-- Provided records follows --

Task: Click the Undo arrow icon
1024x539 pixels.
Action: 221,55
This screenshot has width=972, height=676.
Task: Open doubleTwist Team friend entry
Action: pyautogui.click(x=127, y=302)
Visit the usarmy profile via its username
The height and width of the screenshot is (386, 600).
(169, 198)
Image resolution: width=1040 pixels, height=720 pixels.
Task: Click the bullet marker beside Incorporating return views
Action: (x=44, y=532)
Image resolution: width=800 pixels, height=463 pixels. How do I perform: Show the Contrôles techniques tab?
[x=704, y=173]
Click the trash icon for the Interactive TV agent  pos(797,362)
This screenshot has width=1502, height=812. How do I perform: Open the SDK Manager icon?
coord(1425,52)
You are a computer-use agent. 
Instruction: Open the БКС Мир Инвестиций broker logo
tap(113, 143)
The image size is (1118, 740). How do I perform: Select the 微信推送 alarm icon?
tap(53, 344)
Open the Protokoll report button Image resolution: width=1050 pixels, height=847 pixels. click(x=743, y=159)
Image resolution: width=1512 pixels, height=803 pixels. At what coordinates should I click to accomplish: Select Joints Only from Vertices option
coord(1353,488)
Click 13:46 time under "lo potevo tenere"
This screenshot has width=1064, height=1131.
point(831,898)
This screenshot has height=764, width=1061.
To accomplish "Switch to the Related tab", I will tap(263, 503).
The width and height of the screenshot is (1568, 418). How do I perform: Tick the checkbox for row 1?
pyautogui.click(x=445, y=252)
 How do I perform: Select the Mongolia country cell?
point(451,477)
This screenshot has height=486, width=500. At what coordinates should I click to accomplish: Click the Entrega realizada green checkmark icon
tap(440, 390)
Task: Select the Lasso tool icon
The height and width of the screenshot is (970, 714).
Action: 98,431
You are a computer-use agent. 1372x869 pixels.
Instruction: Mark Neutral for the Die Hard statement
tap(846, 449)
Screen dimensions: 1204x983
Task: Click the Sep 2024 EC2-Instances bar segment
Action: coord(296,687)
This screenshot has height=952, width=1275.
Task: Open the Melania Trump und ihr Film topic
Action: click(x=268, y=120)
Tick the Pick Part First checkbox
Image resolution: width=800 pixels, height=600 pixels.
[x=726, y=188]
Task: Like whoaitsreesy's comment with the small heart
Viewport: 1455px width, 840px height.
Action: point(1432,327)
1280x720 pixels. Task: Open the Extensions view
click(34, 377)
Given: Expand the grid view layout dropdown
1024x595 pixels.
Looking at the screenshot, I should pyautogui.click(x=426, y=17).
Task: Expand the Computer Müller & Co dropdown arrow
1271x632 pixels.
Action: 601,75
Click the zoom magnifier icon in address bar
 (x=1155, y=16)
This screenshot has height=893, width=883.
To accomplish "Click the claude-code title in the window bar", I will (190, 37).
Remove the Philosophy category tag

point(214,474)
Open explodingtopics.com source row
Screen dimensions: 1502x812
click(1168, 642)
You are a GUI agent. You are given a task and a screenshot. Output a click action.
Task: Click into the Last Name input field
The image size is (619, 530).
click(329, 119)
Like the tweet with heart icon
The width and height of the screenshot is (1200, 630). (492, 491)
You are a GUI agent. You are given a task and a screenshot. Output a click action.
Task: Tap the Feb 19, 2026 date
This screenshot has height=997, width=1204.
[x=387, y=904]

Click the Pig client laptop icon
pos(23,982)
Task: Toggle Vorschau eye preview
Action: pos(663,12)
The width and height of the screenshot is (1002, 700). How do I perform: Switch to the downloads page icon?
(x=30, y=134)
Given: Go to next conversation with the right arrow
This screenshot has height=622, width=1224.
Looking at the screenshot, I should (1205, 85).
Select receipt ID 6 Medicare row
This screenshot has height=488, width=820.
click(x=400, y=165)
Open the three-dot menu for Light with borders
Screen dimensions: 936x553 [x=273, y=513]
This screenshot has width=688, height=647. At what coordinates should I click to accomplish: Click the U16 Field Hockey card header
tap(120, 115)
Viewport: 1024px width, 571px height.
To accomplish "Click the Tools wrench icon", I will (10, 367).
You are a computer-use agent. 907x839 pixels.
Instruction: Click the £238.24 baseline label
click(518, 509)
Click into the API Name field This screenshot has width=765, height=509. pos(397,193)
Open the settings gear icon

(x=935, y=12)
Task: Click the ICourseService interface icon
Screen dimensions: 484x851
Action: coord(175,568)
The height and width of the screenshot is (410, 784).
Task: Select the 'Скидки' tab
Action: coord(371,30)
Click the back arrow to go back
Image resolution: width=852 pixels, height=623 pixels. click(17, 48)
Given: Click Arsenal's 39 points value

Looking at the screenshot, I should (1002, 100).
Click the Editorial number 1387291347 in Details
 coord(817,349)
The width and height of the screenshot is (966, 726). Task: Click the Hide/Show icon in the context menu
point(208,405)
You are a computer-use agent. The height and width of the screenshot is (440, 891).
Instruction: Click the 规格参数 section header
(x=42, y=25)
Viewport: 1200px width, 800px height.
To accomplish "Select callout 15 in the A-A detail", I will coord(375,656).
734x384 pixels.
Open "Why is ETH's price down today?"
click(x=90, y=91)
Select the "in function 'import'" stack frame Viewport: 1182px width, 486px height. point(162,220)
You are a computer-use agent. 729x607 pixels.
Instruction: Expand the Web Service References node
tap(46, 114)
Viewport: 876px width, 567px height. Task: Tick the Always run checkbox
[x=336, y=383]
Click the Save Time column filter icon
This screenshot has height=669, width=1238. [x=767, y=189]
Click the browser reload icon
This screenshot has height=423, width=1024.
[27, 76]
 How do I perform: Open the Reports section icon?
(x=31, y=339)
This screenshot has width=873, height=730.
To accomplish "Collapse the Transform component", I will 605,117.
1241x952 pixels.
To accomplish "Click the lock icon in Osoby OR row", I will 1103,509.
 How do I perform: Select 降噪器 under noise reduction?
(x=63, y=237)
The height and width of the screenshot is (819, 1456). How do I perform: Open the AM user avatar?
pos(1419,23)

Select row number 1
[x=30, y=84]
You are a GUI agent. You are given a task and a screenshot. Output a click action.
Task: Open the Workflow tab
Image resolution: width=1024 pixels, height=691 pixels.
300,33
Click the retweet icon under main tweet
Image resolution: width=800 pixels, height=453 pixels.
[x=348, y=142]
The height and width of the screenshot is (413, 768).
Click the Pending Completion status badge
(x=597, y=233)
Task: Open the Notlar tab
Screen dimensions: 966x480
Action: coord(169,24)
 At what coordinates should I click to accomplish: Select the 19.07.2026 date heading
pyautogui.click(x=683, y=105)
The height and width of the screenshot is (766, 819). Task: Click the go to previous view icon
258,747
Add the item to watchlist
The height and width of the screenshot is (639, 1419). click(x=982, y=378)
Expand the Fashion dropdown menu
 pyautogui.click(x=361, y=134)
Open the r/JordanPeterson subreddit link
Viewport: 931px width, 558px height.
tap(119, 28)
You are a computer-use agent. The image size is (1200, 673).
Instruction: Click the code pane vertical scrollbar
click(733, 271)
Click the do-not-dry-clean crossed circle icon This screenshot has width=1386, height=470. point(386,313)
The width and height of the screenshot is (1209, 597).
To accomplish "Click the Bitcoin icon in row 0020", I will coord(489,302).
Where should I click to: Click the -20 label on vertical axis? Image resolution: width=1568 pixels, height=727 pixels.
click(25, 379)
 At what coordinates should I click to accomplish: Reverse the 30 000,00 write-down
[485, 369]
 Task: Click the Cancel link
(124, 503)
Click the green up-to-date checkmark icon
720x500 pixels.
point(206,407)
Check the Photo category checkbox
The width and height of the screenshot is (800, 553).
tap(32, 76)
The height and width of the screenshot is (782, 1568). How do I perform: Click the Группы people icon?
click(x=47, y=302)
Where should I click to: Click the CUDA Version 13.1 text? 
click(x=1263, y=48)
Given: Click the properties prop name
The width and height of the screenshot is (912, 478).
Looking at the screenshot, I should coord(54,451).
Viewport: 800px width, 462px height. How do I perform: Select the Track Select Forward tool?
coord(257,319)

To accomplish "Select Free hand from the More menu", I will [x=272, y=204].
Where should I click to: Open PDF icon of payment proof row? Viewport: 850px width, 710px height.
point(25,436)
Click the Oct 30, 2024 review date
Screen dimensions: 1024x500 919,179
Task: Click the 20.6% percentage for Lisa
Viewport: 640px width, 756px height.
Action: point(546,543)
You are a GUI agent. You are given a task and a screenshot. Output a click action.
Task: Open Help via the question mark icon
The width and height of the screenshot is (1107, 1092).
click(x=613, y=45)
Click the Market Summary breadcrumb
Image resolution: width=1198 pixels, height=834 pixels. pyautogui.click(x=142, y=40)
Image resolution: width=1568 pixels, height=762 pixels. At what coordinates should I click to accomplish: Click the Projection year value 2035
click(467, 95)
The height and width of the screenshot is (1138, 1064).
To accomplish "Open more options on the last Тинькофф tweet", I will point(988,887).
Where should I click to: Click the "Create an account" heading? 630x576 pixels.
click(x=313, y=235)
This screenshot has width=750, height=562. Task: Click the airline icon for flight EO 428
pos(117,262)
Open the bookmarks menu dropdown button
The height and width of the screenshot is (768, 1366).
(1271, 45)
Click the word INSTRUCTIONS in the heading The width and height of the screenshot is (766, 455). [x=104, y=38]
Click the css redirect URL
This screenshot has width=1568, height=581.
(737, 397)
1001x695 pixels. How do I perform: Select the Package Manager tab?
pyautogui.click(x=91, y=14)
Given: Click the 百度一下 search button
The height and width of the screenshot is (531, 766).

-- Provided records concluded --

Of the lines above, extract only those from the line with "1241x952 pixels." to the line with "Task: Open the Workflow tab", both included, exactly as written.

1241x952 pixels.
To accomplish "Click the lock icon in Osoby OR row", I will 1103,509.
 How do I perform: Select 降噪器 under noise reduction?
(x=63, y=237)
The height and width of the screenshot is (819, 1456). How do I perform: Open the AM user avatar?
pos(1419,23)

Select row number 1
[x=30, y=84]
You are a GUI agent. You are given a task and a screenshot. Output a click action.
Task: Open the Workflow tab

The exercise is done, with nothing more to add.